* Your task *
Scan the records below for the word "computer". Copy each line where it appears.

* Material for the task *
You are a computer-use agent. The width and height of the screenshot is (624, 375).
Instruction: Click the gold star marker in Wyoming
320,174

==

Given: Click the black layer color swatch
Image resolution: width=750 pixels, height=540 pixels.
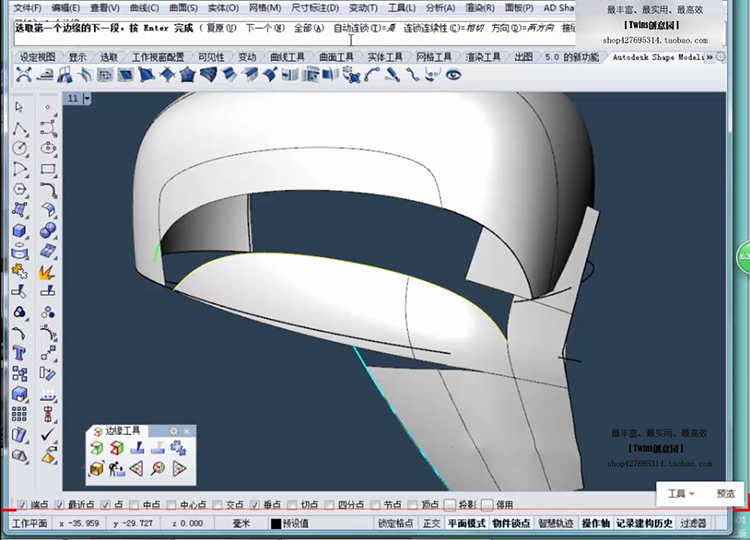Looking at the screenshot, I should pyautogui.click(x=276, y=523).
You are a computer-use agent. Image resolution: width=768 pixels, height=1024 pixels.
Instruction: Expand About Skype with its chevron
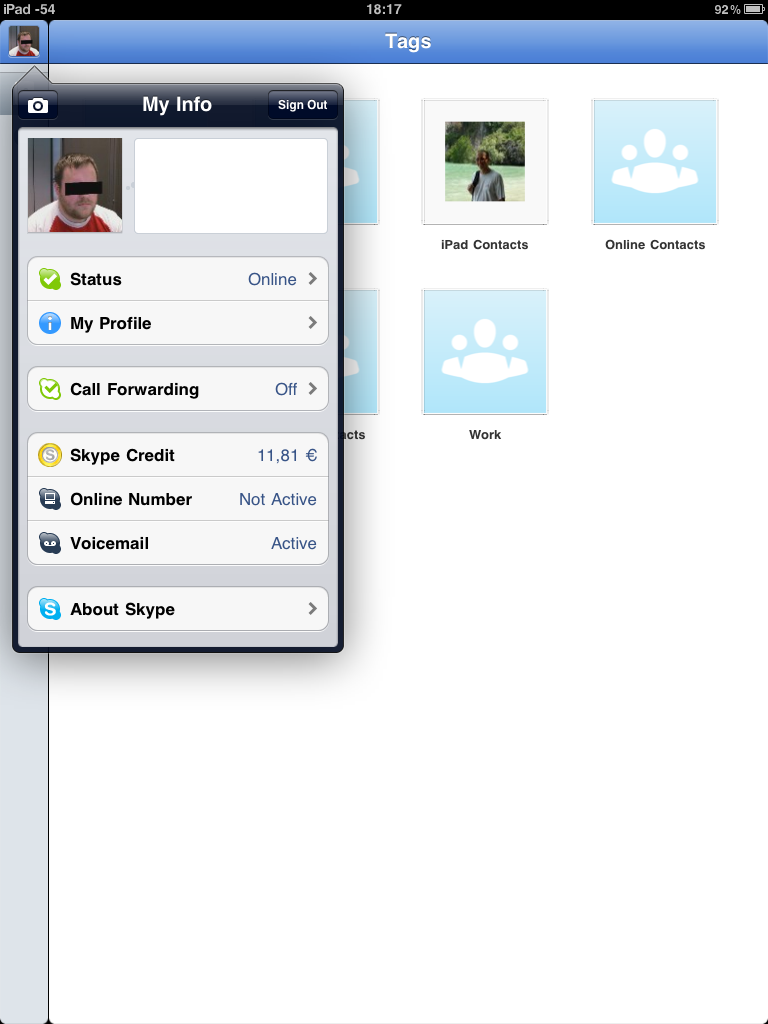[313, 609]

* * *

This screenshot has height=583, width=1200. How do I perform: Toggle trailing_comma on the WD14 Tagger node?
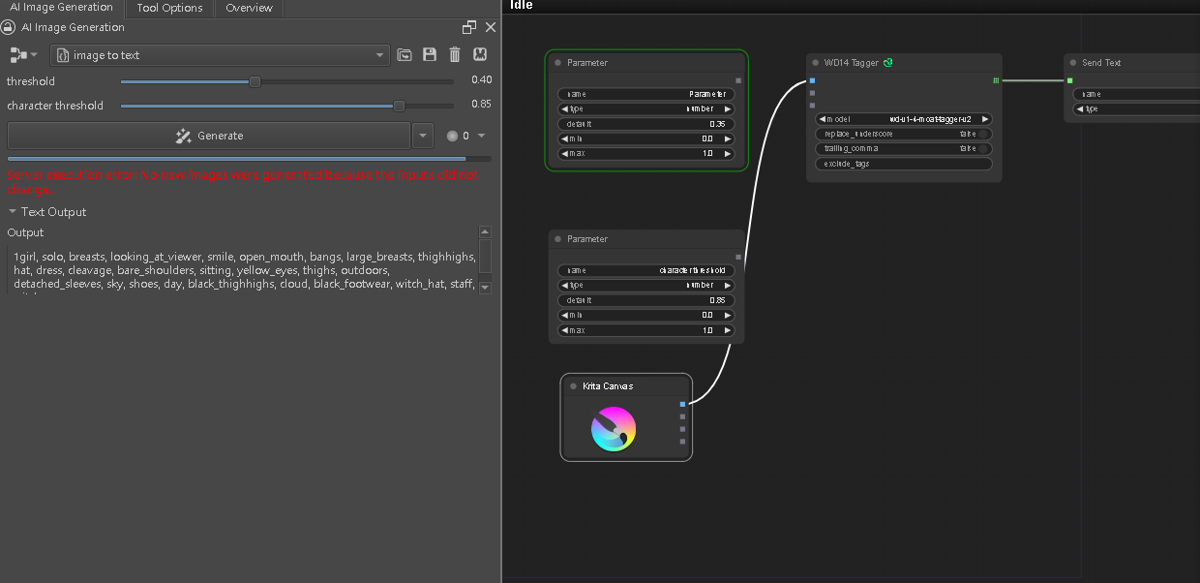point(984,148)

* Exercise solution *
You are a computer-use agent. The width and height of the screenshot is (624, 375).
You are a computer-use agent. Image resolution: width=768 pixels, height=1024 pixels.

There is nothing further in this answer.